Brooklyn’s Home Of Horror

The Miskatonic Institute of Horror Studies takes its name from Lovecraft and was founded in Canada. It has homes in Brooklyn and London, and it’s heading to L.A. as well. At the Institute, those curious about the intellectual side of horror film can take courses “led by writers, scholars, directors and others with a passion for the genre.”

YouTube Has New Guidelines – And New Ways To Punish Its ‘Content Creators’

Basically, this is in response to a popular creator named Logan Paul, who violated the company’s policies several times (and posted videos about the abuse of dead animals). “The changes are straightforward: YouTube says it reserves the right to strip a channel of its ability to serve ads and its access to premium monetization programs like Google Preferred and its YouTube Partner Program, as well as the right to cease recommending a channel’s videos across its network, if that channel proves harmful to the broader YouTube community.”

Podcasts, Coming To A Screen Near You

HBO, which has had massive success with its scripted programs, has been searching for nonscripted hits for a few years. Last week, the network released the first of a series of four specials with the hosts of the podcast “2 Dope Queens,” and now they’ve made a deal with the hosts of “Pod Save America” for content that will run through the midterm elections.
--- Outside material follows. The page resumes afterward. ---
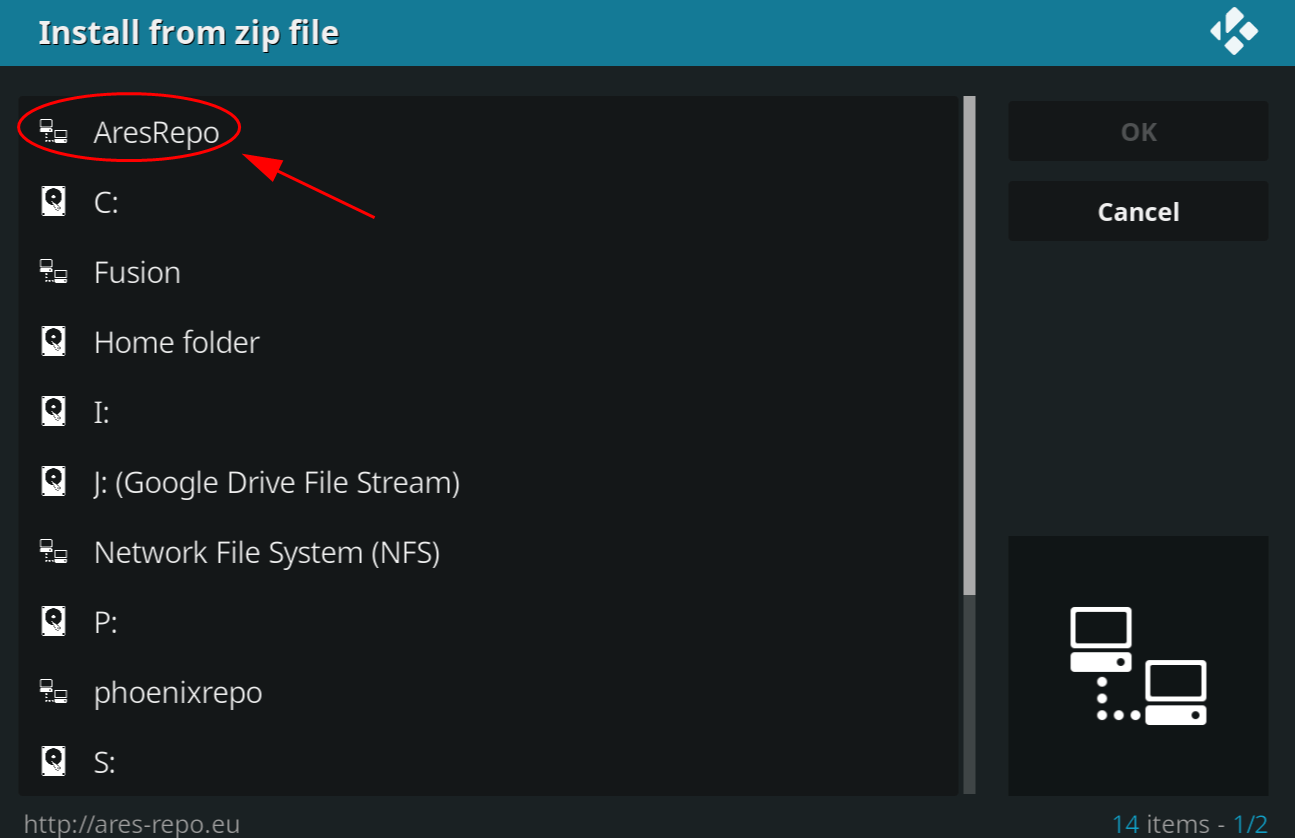This screenshot has width=1295, height=838.
Task: Click the large network preview thumbnail
Action: click(1138, 666)
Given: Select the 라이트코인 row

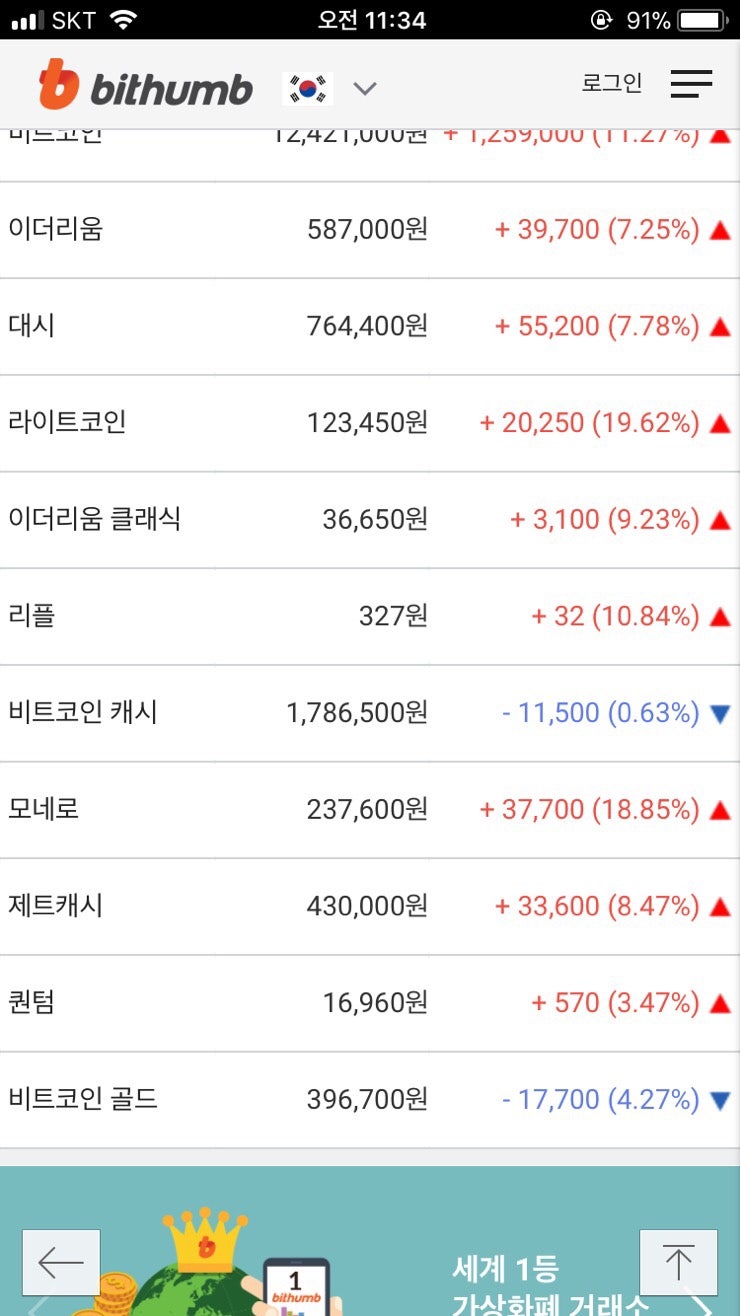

Making *Mudbound* Required The Director And A Star To Dig Deep Into Their Own Lives

Mary J. Blige, who plays Florence, says: “My mom used to send us down to Georgia every summer. So I knew what it felt like to have my hands in the dirt and to pick beans, and to pick whatever was in the field and to watch my grandmother, who was a sharecropper — and a sharecropper’s wife. They had a farm; they had chickens. And whatever they killed, we had to eat, and whatever they pulled out of the field, we had to shell beans, we had to pick peas, we had to cut greens. We had to do all that stuff. So I guess it was already in my DNA and embedded in me.”

Women Explain What It’s Like To Work As A Director In Not-Actually-Progressive Hollywood

The stats are deeply ugly: “In 2016, only 7 percent of the directors behind 250 of the year’s highest-grossing domestic releases were women. (In television, things are a bit better: Thirty-two percent of first-time episodic directors during the 2016-17 television season were women.) From there, women directors get lower budgets on average, and their projects are played on only one-third as many movie screens as male-directed films, according to a study cited in 2016 in The Hollywood Reporter.”